Et puis d'un coup, l'aller-retour de trop, je cale à bout de souffle, la dernière longueur est pénible et lourde dans le bassin presque désert, je m'accroche au bord et je sors aussitôt de l'eau, la grâce a été saisie, je l'aie bue tout entière avant qu'elle disparaisse et ma joie est immense.
À la piscine sous la douche cet autre jeune couple : il essaie de la convaincre d'aller en école d'ingénieur, elle geint, "oh non, pas une école d'ingénieur...", et je ne peux pas m'empêcher de sourire et mon sourire les fait rire.
À la piscine ce soir j'avais un corps d'homme célibataire en pleine forme, et c'était voluptueux.


lundi 4 octobre 2010
- Tu veux pas être mon amant ?
- Je ne sais pas. Peut-être.
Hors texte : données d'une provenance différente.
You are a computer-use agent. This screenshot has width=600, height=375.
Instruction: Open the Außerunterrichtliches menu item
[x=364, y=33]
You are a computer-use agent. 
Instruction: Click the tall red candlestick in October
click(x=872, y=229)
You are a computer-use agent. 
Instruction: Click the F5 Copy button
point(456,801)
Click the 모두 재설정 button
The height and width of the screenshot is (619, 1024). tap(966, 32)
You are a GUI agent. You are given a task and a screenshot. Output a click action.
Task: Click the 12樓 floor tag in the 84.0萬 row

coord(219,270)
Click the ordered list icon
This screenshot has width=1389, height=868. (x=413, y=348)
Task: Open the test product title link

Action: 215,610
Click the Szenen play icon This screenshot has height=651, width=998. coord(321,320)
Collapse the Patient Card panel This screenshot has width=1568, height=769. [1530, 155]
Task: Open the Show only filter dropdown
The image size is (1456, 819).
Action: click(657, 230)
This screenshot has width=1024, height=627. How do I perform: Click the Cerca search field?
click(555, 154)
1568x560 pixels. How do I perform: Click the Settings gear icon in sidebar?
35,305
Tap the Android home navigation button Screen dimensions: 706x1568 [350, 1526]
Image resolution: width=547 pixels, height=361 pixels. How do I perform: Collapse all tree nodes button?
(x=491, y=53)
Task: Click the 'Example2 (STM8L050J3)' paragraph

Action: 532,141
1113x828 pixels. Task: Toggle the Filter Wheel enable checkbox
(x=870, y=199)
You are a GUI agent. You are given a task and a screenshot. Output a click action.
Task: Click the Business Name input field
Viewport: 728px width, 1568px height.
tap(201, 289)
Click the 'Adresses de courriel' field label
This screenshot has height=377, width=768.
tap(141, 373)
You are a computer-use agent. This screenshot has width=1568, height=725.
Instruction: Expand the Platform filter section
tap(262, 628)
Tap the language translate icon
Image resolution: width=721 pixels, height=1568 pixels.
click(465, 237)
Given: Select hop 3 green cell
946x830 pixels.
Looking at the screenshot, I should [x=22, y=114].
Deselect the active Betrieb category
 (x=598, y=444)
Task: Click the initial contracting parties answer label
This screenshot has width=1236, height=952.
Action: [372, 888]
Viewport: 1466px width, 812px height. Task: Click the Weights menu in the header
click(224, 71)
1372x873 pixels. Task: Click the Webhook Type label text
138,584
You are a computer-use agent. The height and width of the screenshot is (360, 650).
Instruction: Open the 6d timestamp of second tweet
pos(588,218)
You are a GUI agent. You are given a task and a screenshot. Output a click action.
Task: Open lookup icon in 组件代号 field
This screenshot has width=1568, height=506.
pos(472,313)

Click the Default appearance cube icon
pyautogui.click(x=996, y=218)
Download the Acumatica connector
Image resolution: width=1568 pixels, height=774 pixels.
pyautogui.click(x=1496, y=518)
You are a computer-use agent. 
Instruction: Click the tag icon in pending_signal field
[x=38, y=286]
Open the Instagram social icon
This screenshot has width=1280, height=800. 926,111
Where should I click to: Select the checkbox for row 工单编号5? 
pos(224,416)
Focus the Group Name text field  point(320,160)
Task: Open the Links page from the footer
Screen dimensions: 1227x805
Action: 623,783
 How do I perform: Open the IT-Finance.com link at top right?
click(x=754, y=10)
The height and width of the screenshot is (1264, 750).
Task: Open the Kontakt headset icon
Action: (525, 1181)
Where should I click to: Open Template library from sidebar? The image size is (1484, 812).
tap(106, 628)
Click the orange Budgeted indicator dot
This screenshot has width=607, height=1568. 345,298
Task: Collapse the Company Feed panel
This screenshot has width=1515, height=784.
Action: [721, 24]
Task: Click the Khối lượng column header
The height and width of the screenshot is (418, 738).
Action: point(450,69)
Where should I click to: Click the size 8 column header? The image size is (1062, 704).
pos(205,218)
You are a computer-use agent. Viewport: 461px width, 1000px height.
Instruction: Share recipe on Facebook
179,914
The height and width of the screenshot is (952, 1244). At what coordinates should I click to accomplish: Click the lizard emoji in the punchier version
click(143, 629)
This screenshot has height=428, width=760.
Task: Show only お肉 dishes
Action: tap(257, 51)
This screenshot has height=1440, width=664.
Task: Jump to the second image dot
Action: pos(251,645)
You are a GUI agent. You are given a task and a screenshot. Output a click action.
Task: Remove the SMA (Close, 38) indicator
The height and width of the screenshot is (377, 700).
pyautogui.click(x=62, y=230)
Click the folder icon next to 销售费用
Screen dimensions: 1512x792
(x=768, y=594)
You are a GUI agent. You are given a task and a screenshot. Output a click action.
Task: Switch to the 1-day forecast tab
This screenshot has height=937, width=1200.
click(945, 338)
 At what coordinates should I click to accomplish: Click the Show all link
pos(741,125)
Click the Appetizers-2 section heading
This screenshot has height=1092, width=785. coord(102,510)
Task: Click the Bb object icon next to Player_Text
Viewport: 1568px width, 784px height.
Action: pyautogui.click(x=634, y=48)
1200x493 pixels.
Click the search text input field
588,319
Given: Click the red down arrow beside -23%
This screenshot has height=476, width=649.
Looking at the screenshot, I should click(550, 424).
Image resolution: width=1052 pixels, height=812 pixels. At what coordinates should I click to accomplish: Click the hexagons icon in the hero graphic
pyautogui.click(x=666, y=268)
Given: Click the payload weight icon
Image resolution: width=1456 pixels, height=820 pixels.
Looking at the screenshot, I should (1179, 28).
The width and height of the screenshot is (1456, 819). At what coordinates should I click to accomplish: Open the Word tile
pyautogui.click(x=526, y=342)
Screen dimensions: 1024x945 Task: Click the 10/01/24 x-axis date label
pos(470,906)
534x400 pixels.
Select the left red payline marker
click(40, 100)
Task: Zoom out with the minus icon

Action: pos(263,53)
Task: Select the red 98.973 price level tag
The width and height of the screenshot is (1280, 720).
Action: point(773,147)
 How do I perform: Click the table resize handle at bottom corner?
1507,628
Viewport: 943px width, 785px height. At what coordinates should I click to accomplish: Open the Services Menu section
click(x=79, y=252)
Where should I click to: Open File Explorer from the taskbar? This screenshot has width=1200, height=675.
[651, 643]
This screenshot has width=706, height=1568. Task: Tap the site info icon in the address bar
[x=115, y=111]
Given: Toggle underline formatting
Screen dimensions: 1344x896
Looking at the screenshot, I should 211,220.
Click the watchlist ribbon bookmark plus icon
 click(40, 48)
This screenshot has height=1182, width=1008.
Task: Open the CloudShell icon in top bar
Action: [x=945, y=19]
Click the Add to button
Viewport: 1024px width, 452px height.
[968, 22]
Oui.



dimanche 3 octobre 2010
Vu sous un chapiteau de cirque le spectacle d'un seul homme, capable d'être à la fois clown comme Buster Keaton l'était, et un funambule sans trembler, et un homme-canon qui traverse l'espace dans un grand chambardement de poudre, de bruit et de fumée.
Le final du spectacle est très beau : l'homme passe à travers la toile du chapiteau et suit le fil au-dessus de la prairie, où les spectateurs le suivent dans le crépuscule.




samedi 2 octobre 2010
Journée de grande dépense physique sans quitter l'appartement, torse nu tout le jour sans avoir jamais froid à force de bondir d'une pièce à l'autre, le tournevis à la main, et le décapeur thermique et la perceuse, à la fin prendre une douche fumante en appréciant d'avoir mal aux bras.
Le soir dans un salon enfumé et rempli de belles gens - que les femmes sont belles ! - je bois trop en parlant beaucoup avec P. On parle de peinture, parce qu'il peint comme je gribouille, et on se décrit l'un l'autre les heures à avancer de presque rien, mais la tête et le corps pris dans la plus grande intensité qui soit, celle où l'on cherche, la méditation matérielle.


vendredi 1er octobre 2010
Non sous le volcan mais en-dedans, où la roche est un liquide qui bouillonne avec légèreté.